I want to use the fact that my dataframes are already sorted by a key used for join.
df1.join(df2, df1.sorted_key == df2.sorted_key)
Both dataframes are large, BHJ or SHJ is not an option (SHJ crashes instead of spills)
How to hint Spark that the joined column is already sorted? I read from SO that hive+bucket+pre-sort helps. However I can't see where the dataframe store its sort status.

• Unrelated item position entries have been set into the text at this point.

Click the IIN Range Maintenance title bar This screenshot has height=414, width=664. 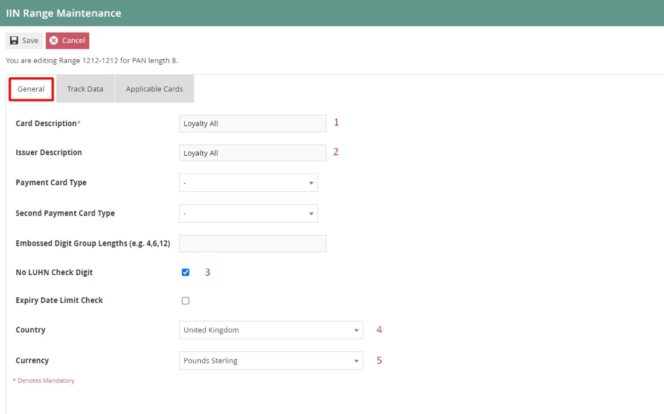[64, 12]
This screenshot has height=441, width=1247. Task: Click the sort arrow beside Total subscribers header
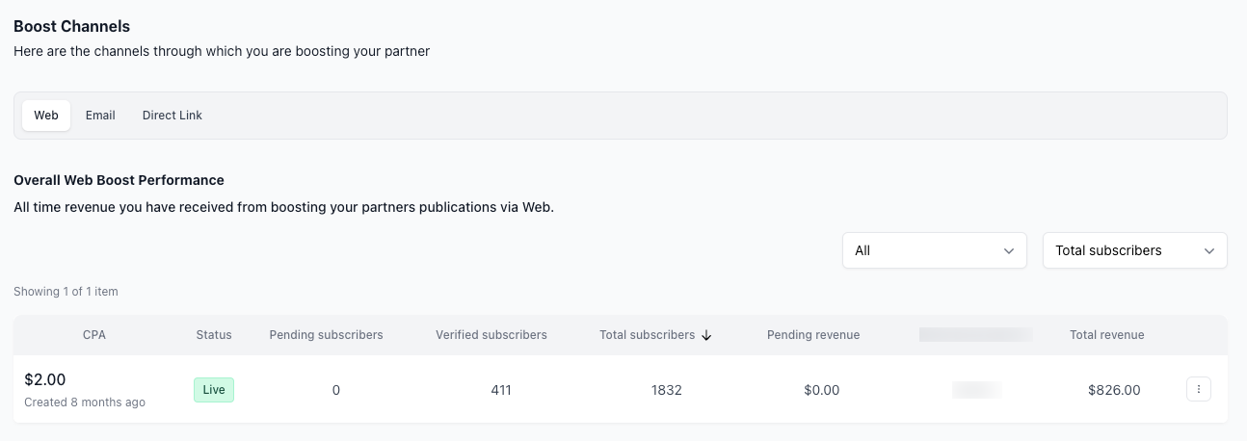pos(706,335)
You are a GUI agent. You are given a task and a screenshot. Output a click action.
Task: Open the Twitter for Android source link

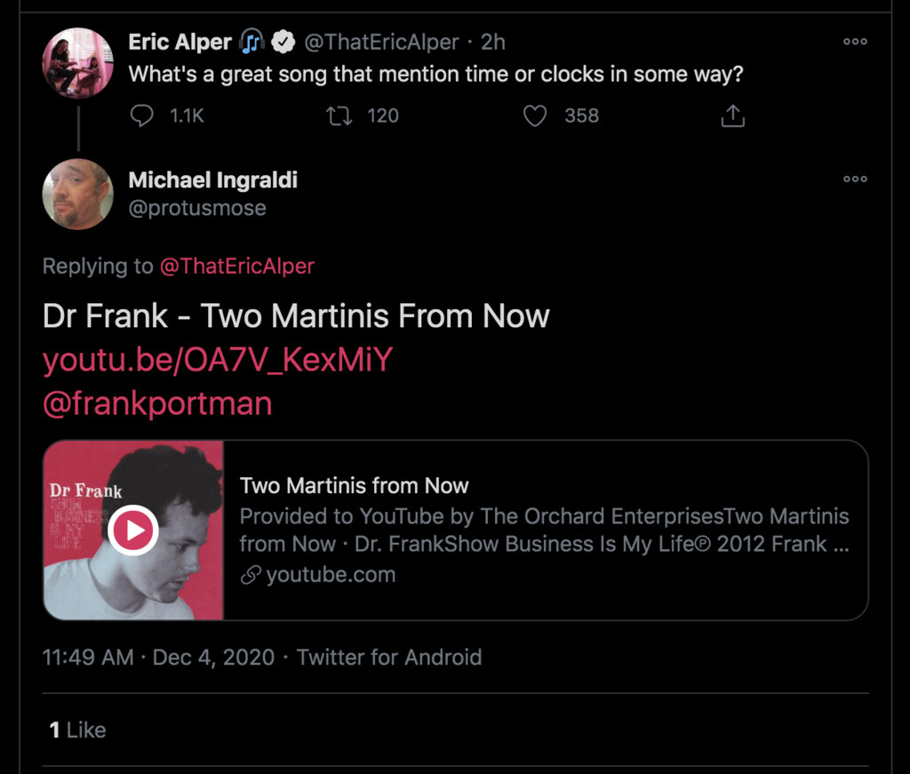click(x=389, y=658)
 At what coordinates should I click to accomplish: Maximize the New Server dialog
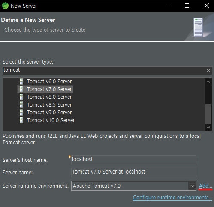187,6
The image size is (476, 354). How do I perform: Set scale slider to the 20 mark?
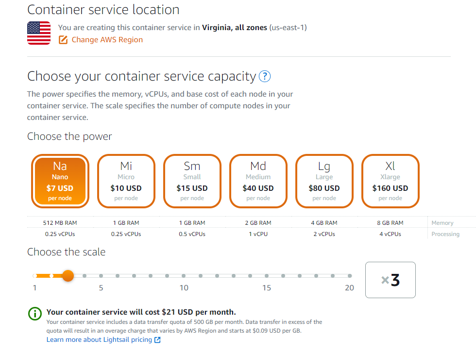pos(350,276)
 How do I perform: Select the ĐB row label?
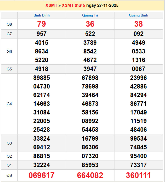click(9, 175)
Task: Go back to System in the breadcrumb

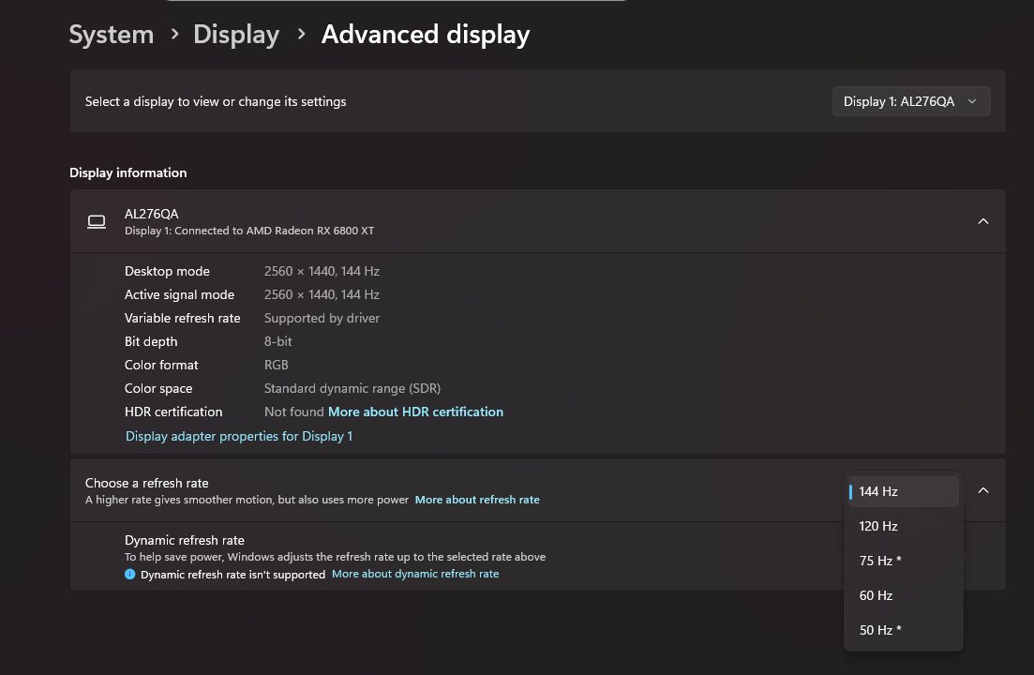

df = session.createDataFrame([
('Alice', 1),
('Bob', 2)
])
df.printSchema()
root
|-- _1: string (nullable = true)
|-- _2: long (nullable = true)
df = df.sort('_1')
df.printSchema()
root
|-- _1: string (nullable = true)
|-- _2: long (nullable = true)
^ Even when I manually sort on the column _1, the dataframe doesn't seem to remember it's sorted by _1.
Also,
How does Spark know the sorted status?
Does a parquet dataset (without hive metadata) remember which columns are sorted? Does Spark recognize it?
How does Hive + bucket + pre-sort help skip sort?
Can I use Hive + pre-sort without bucketing to skip sort?
I saw in the databricks talk Spark bucketing has many limitations and is different from Hive bucketing. Is Hive bucketing preferred?
The optimization talk by Databricks says never use bucketing because it is too hard to maintain in practice. Is it true?